The truth about Shark Week: Scientists separate fact from fiction
24 Jul

Shark Week, the Discovery Channel’s annual bonanza of shark documentaries, is celebrating its 30th anniversary this week. It’s the longest-running series on cable, and that longevity has given it a prime role in pop culture and public understanding of shark science. But its legacy is a mixed bag.

As a shark conservation biologist, I both love and hate Shark Week, but I watch every year. Other experts share my ambivalence. Here’s what some have to say about the series’ good, bad and sometimes ugly influence.

Shark Week elevates science and has inspired the next generation of marine biologists

Science is often at the forefront of Shark Week shows, though it’s regularly blended with celebrity cameos. Last year’s much-hyped race between Olympian Michael Phelps and a shark — which included lots of science about shark swimming behavior — is a great example. “It’s science first but mixed with entertainment to keep the audience engaged,” said Scott Lewers, Discovery’s executive vice president of digital media.

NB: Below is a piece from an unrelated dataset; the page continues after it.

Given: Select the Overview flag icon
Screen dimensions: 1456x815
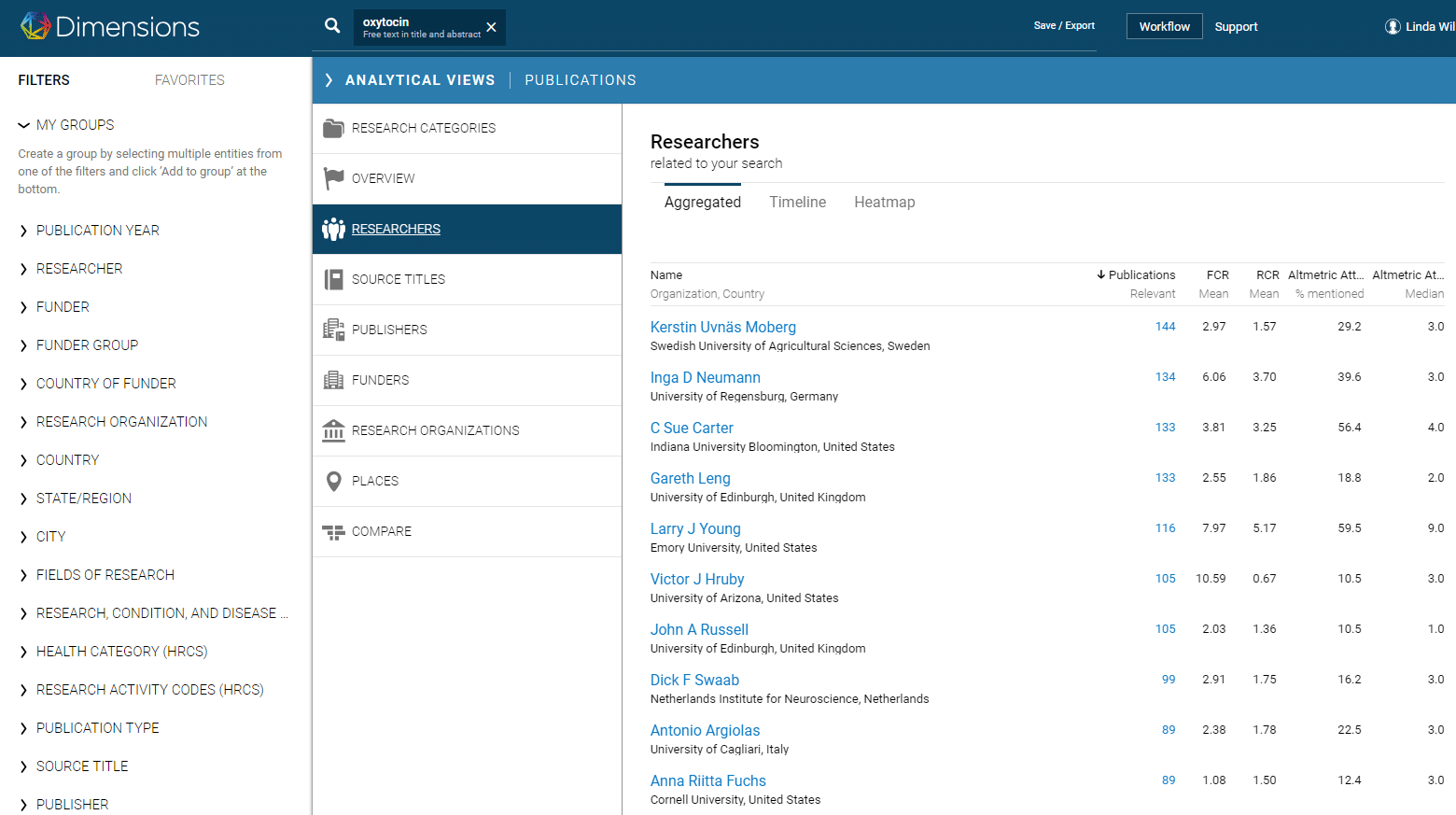Looking at the screenshot, I should tap(333, 178).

By giving a major platform to current researchers, Shark Week has inspired new ones. Kat Mowle, who grew up far from the ocean in the mountains of Colorado, recalls first watching when she was 8.

Some experts say that, despite the series’ occasional alarmist and pseudoscientific nonsense, there’s value in watching. “My tip for everyone out there is to support your favorite shows so we can see more of them,” said Vicky Vásquez, a graduate student at the Pacific Shark Research Center at Moss Landing who’s also on Shark Week this year.

Which to watch? My picks include “Shark Tank vs. Shark Week,” in which the sharks from the hit show “Shark Tank” swim with real sharks and hear pitches about conservation charities. “Tiger Shark Invasion,” about novel behavior in tiger sharks in the Galapagos Islands, and “SharkCam Stakeout,” which uses high-tech cameras to study sharks in the Bahamas, also sound promising. “Guy Fieri’s Feeding Frenzy,” on shark eating behavior and Bahamian cuisine, looks worth the time.

But I’d skip “Shark vs. Bear,” survivalist Bear Grylls’s tips on withstanding those uncommon bites. And although it might be hard to resist the pairing of nude humans and marine predators, I’d stay away from “Naked and Afraid of Sharks.” Sharks everywhere will thank you.

Shiffman is a Liber Ero postdoctoral research fellow at Simon Fraser University, where he studies shark conservation and management.